Une rupture en dessous de EUR/USD 1,0695 se prépare
C’est la période des résurrections. Après un an et demi, l’industrie manufacturière américaine axée sur les exportations revient à la vie. L’indicateur ISM de référence est passé de 47,8 à 50,3 (consensus: 48,3). Tout comme pour les indicateurs PMI, un niveau supérieur à 50 reflète une croissance sectorielle. Les réponses données par le président de la Fed à la conférence de presse après la réunion de mars permettent d’éclairer les détails. D’une part, une croissance saine et (les risqués liés à) l’inflation sont des arguments en faveur du maintien du taux directeur actuel. D’autre part, Powell a souligné que toutes choses égales par ailleurs, une perte de dynamisme sur le marché du travail serait une raison suffisante pour abaisser (plus rapidement) le taux directeur.
La forte augmentation des niveaux de production est surtout due aux nouvelles commandes nationales et étrangères. Par ailleurs, cela fait 14 mois consécutifs que les entreprises réduisent leurs stocks, et ceux des clients finaux sont également trop bas. Comme les anciennes commandes ont été presque entièrement traitées, les nouvelles commandes servent d’indicateur pour l’avenir. Les prix des intrants du processus de production ont connu la croissance la plus rapide depuis juillet 2022. C’est une énième preuve que l’objectif d’inflation de 2% est tout sauf garanti.
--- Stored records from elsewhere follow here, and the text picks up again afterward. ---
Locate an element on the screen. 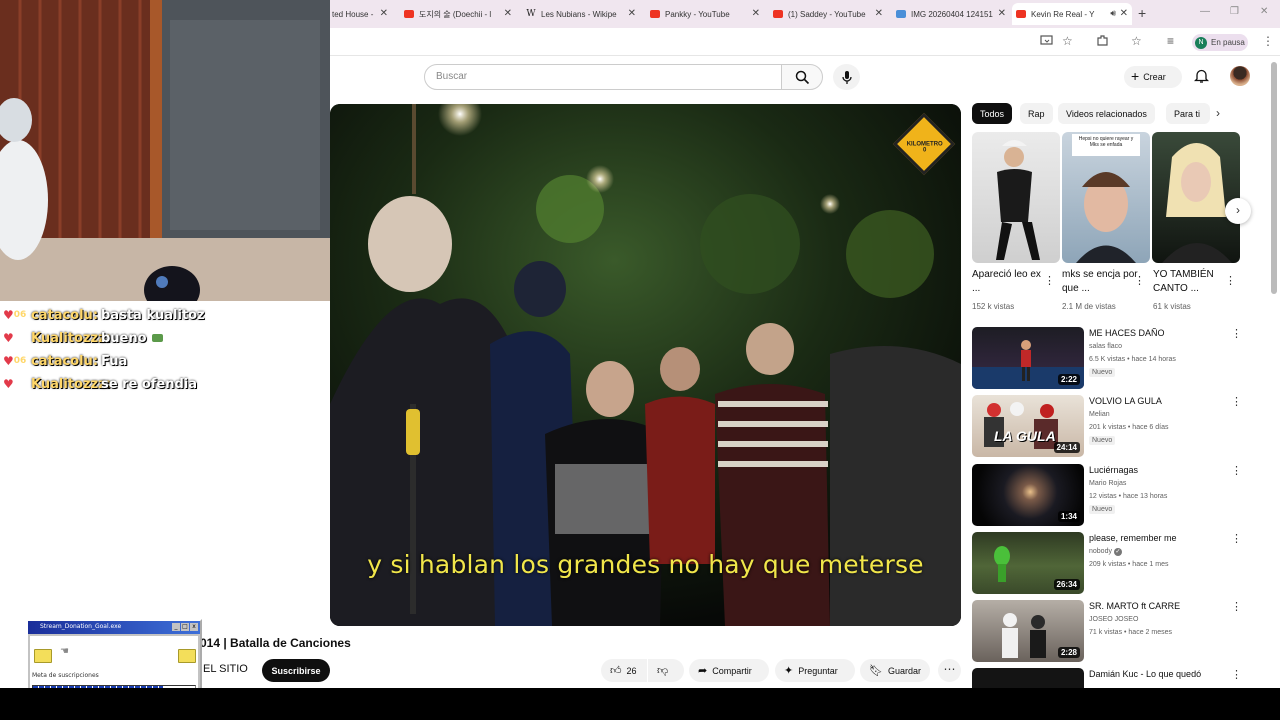 The image size is (1280, 720). browser-menu-icon: ⋮ is located at coordinates (1268, 41).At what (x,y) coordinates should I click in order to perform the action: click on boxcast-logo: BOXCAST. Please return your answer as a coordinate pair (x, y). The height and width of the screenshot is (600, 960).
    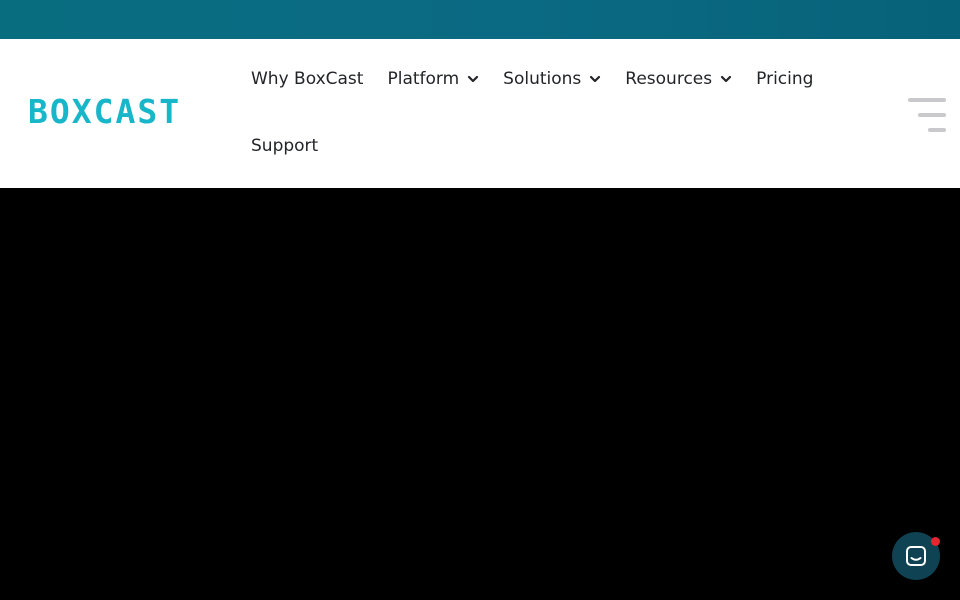
    Looking at the image, I should click on (104, 112).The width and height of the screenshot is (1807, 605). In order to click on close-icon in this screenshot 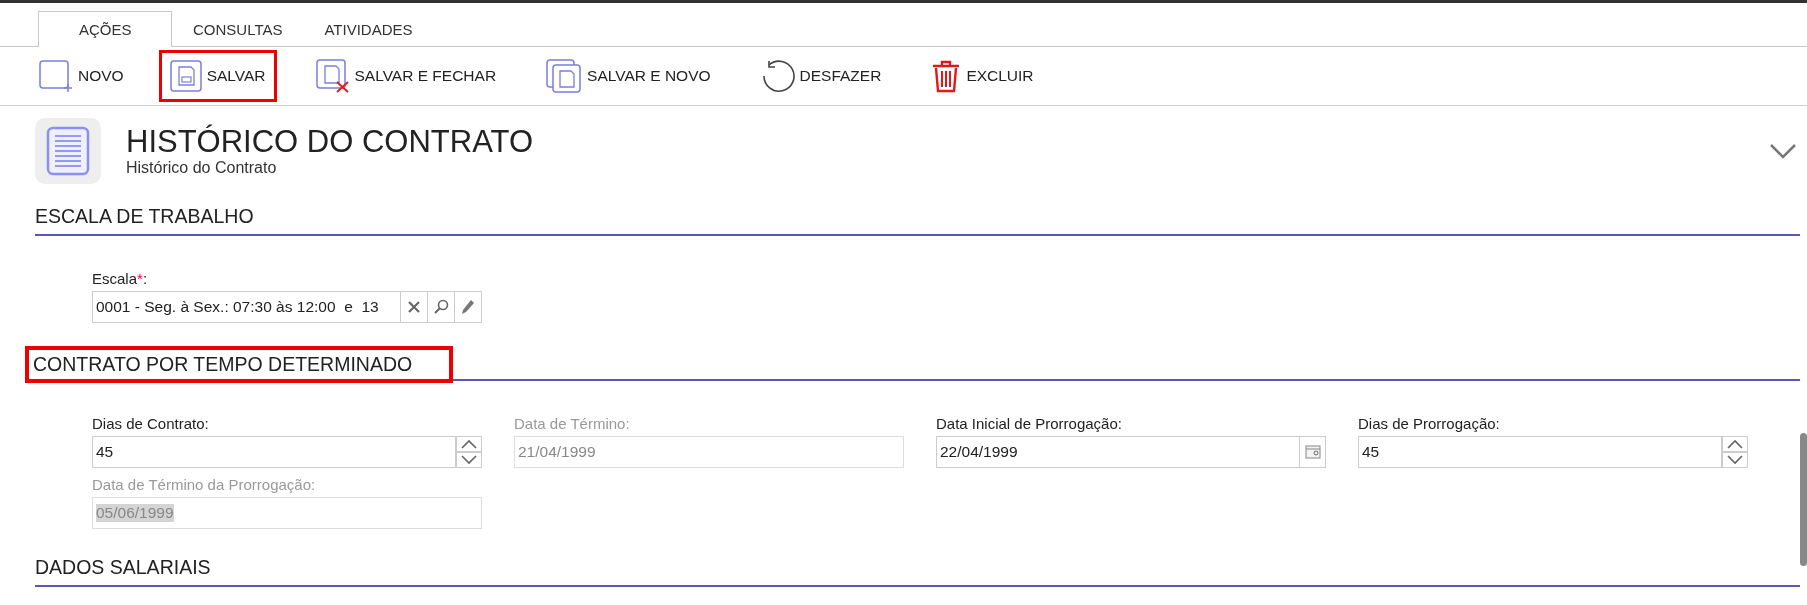, I will do `click(414, 307)`. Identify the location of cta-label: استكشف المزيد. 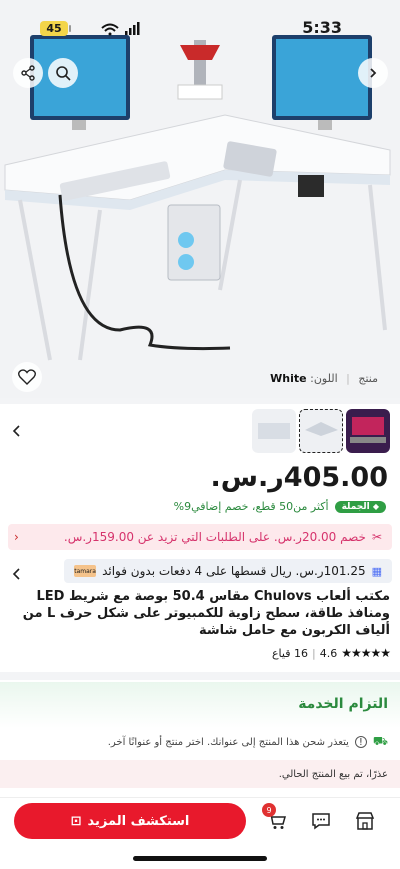
(138, 821).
Inflation des marchandises, inflation salariale, hausse des prix de l’énergie, effets de base,… Dans les mois à venir, l’inflation américaine remontera en principe vers les 4% en glissement annuel, au lieu de se rapprocher des 2%. Le taux d’emploi dans l’industrie manufacturière constitue le revers de la médaille de l’indicateur ISM. Depuis que le secteur est entré en récession fin 2022, les licenciements ont augmenté, sauf en mai et en septembre 2023. Et en mars, nonobstant la croissance, le secteur a toujours enregistré une perte d’emplois (bien qu’à un rythme plus lent qu’en février). Ces deux éléments importants pour Powell – inflation d’un côté, taux d’emploi de l’autre – s’expriment donc dans l’indicateur ISM. Malgré cette dichotomie, le marché se concentre clairement sur la forte croissance et le taux d’inflation élevé qui, selon nous, ne permettront un premier abaissement des taux qu’au plus tôt en septembre.
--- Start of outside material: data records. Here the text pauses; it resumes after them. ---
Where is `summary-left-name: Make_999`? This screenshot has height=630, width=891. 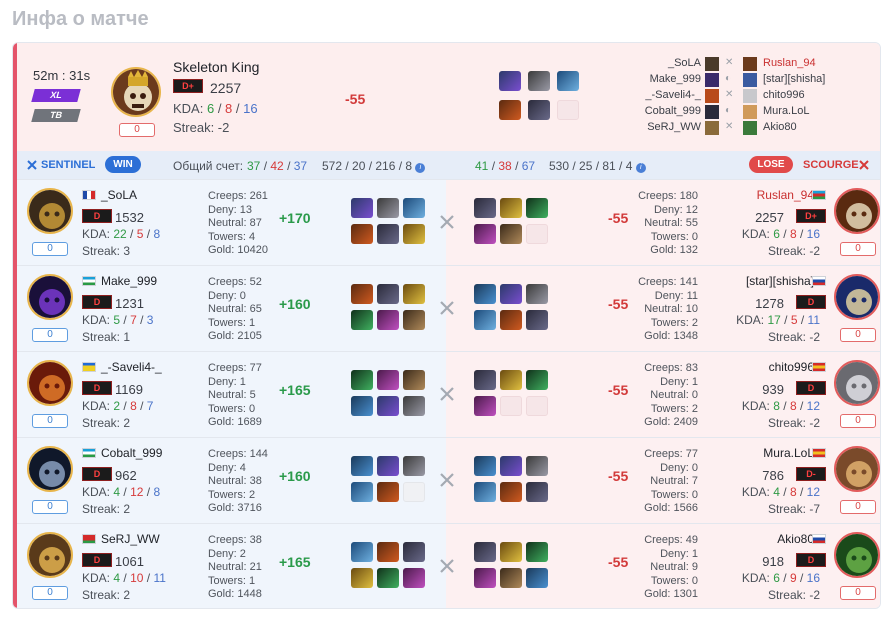 summary-left-name: Make_999 is located at coordinates (657, 79).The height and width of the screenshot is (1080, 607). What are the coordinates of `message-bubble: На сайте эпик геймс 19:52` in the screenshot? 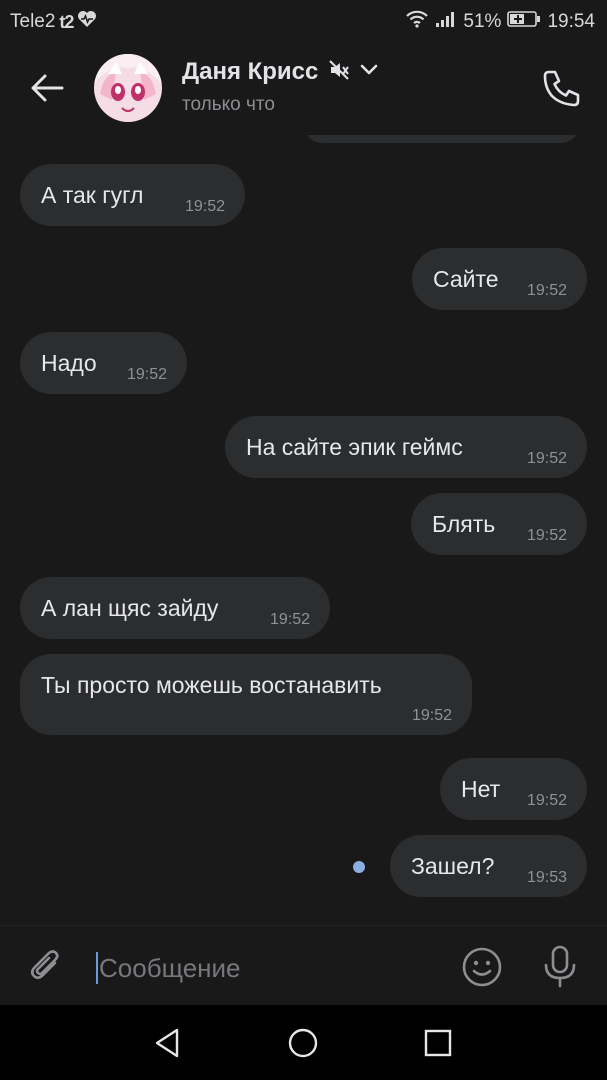 It's located at (406, 447).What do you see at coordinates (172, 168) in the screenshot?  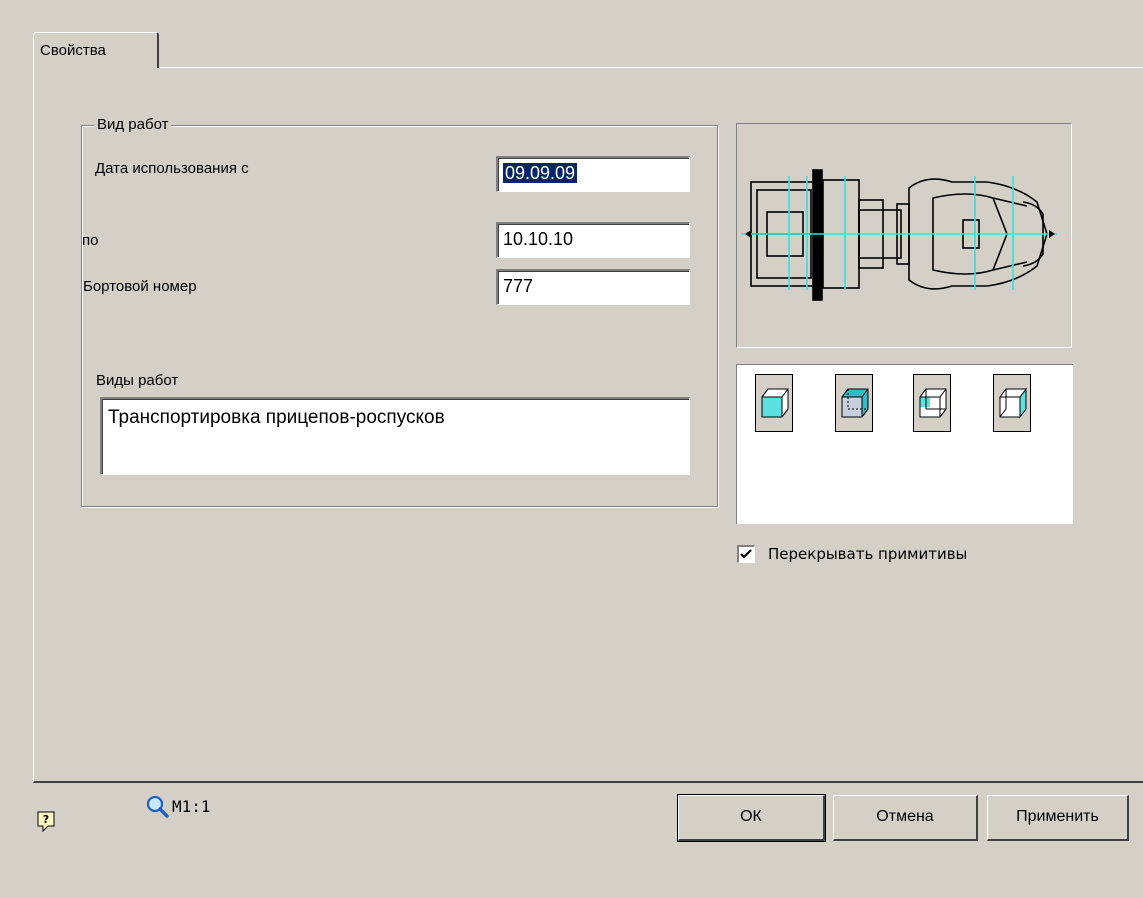 I see `date-from-label: Дата использования с` at bounding box center [172, 168].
Les taux américains ont grimpé d’environ 10 points de base sur l’ensemble de la courbe. Les taux à 2 ans et à 10 ans se rapprochent de leurs sommets annuels respectifs à 4,74% et 4,35%. Avec l’avalanche de chiffres qui suivront cette semaine (points forts: publication de l’indicateur ISM des services et payrolls), ces niveaux de résistance techniques sont particulièrement vulnérables. Sur le marché des changes, la pression sur les taux (américains) se traduit par un dollar plus fort. La divergence entre la croissance et la politique monétaire ouvre la voie à un affaiblissement du cours EUR/USD. Le plancher annuel (1,0695) se rapproche; ensuite, le plancher de 2023 (1,0448) pourrait rapidement être atteint. Et de ce côté-ci de l’Atlantique, les taux d’inflation européens pourraient à leur tour affecter la monnaie unique. Les taux d’inflation nationaux qui ont été publiés suggèrent des risques baissiers pour les résultats au niveau agrégé (attendus demain). L’inflation de base sous-jacente pourrait tomber en dessous de 3% en glissement annuel pour la première fois depuis février 2022. Le processus de désinflation en cours permettrait à la BCE de procéder à l’abaissement pour ainsi dire annoncé au mois de juin.